Stored data:
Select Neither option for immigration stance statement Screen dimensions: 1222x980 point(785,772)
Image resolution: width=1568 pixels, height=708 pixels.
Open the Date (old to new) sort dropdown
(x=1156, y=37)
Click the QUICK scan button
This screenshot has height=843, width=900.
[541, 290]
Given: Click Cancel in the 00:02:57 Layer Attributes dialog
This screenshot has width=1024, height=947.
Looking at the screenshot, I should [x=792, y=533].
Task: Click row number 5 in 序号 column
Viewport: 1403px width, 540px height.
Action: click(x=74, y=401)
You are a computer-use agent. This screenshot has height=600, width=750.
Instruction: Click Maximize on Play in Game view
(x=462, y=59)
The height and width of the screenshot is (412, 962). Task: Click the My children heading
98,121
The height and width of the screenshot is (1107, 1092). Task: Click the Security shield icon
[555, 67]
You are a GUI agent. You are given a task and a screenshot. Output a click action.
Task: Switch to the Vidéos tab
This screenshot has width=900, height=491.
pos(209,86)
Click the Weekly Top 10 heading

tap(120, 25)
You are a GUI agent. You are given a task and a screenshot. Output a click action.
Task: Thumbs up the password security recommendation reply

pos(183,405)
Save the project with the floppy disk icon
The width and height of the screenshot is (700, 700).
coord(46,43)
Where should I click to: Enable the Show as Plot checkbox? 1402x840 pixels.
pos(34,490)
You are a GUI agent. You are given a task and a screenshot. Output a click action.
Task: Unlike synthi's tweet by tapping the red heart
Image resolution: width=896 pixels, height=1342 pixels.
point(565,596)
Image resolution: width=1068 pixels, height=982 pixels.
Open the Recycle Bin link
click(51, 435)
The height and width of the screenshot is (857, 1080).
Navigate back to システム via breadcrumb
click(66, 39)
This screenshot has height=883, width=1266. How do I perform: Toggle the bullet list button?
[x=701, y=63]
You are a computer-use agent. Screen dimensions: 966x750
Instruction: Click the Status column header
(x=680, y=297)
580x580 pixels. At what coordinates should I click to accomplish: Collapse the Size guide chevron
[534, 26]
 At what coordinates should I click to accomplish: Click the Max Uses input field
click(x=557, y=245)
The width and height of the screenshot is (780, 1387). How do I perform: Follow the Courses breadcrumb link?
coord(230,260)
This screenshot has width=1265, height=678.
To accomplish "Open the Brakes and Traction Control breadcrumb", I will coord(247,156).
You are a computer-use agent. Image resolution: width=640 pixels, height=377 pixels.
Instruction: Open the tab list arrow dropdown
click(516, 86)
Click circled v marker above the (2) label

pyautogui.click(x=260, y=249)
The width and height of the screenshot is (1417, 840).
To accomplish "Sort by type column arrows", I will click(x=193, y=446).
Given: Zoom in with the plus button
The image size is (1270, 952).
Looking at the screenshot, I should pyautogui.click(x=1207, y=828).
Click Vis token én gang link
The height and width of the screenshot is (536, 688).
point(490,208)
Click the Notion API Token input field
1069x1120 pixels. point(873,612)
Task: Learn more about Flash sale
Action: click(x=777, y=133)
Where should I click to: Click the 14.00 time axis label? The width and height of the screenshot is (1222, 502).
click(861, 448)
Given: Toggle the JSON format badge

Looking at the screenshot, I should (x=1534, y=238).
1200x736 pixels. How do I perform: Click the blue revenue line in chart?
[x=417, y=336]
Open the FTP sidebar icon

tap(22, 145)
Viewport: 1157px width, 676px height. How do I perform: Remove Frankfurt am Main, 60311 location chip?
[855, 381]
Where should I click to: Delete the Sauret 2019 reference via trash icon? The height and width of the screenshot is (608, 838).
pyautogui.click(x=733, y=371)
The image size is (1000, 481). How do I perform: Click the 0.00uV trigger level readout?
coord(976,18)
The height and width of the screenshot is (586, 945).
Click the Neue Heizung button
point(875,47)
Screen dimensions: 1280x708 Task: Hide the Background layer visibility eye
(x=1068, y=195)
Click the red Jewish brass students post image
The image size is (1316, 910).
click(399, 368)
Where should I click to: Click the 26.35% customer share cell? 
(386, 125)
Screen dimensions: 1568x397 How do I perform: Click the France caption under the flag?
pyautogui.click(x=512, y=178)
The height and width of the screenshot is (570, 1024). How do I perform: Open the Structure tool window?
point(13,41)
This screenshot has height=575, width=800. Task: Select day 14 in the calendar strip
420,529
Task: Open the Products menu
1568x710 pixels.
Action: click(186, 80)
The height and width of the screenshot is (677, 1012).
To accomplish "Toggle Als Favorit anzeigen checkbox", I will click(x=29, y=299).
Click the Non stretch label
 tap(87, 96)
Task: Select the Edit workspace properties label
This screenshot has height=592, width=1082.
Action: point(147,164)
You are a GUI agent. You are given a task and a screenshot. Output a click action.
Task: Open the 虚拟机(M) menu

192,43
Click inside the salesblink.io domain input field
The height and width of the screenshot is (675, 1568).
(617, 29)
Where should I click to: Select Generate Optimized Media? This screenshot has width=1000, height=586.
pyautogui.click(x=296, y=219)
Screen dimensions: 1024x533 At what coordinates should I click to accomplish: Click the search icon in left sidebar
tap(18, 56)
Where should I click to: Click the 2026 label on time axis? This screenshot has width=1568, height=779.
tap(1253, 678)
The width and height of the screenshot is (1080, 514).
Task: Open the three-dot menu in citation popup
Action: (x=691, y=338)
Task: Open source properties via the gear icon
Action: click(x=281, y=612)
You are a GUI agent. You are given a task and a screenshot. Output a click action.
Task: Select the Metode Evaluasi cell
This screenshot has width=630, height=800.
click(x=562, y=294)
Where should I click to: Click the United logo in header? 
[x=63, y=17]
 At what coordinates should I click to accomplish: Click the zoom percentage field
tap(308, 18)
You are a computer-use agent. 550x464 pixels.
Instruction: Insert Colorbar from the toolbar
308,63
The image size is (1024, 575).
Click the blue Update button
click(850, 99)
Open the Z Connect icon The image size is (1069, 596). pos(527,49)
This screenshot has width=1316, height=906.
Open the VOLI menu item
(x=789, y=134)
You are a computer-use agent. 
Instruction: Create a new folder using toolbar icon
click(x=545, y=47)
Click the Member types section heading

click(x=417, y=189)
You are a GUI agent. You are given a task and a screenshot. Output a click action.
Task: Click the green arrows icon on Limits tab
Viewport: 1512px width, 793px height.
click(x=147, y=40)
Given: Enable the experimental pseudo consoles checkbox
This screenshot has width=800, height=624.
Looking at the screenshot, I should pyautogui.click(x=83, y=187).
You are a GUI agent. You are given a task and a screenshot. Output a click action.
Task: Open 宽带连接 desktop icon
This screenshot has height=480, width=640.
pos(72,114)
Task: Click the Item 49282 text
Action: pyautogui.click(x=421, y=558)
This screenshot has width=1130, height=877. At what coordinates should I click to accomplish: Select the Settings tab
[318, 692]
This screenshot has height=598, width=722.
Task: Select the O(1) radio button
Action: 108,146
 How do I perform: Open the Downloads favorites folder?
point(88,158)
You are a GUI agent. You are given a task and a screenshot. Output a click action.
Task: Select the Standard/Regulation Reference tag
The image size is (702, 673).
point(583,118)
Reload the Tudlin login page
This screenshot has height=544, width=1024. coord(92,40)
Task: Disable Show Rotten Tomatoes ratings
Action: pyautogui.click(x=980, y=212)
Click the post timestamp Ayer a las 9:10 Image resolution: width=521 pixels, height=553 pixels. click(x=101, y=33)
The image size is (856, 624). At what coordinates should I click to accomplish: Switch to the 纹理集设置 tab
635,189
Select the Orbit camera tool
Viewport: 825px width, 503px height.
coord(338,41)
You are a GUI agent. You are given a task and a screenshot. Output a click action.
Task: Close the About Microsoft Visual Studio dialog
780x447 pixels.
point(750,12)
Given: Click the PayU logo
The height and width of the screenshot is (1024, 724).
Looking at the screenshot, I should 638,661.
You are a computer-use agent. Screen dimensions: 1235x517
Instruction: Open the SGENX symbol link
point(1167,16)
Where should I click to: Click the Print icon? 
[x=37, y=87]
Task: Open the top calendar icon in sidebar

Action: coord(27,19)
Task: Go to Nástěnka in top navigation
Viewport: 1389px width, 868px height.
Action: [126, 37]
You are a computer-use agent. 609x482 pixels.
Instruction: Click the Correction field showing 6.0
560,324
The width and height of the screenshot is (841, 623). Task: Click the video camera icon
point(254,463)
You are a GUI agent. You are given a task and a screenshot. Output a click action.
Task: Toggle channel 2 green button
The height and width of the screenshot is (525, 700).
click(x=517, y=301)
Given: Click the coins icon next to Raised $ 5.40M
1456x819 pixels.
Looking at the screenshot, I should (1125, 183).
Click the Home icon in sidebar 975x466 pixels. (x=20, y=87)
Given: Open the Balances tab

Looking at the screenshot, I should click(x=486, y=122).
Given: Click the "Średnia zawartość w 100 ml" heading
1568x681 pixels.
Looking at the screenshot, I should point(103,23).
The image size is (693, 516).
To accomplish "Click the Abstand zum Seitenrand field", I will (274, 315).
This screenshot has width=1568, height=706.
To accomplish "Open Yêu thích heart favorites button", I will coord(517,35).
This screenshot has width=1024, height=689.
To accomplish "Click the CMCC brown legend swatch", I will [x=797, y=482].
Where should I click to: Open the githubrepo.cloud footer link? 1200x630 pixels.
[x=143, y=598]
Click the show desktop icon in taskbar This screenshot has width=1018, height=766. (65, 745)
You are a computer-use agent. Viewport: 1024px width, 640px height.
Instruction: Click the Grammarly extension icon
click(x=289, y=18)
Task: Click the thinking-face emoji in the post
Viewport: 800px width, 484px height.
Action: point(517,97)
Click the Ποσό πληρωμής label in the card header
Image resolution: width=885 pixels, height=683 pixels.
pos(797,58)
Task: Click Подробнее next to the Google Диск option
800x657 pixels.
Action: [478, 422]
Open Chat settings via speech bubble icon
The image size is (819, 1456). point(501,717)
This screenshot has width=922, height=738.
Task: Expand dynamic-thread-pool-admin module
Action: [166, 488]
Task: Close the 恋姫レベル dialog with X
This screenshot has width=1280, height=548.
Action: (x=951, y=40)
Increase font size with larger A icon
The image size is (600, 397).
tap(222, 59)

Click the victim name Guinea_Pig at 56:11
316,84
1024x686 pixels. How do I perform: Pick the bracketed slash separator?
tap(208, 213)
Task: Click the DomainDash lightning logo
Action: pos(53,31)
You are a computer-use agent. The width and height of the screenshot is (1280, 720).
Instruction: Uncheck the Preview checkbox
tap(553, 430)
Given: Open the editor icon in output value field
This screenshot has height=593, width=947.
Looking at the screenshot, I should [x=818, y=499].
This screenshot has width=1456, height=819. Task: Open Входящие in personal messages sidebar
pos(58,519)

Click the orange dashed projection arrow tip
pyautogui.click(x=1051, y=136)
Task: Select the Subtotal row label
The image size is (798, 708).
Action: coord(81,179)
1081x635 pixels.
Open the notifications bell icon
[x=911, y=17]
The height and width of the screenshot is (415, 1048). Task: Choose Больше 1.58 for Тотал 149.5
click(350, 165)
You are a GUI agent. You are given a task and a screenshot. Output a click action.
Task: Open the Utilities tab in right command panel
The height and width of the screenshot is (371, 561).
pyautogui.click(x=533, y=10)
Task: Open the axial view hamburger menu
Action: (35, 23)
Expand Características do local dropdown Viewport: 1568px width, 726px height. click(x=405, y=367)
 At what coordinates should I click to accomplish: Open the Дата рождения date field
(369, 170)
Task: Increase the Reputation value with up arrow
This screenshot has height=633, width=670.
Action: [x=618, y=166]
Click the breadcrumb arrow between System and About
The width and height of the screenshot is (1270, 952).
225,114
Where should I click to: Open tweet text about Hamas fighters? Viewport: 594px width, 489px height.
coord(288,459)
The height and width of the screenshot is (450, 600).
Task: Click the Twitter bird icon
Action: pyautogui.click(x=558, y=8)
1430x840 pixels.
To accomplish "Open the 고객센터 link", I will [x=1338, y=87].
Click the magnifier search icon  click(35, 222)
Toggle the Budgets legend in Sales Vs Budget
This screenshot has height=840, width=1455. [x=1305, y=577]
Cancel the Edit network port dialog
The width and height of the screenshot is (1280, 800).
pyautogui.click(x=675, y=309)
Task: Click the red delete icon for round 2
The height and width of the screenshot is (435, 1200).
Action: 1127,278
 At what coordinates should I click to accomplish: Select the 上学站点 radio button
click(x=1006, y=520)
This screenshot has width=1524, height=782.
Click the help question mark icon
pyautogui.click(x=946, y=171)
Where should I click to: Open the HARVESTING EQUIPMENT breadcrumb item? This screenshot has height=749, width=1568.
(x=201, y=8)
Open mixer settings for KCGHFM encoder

- Activity
Among the records above, find each line holding "Close" and list it.

- Output for this exercise
Task: Close the About Microsoft Visual Studio dialog
Task: Close the 恋姫レベル dialog with X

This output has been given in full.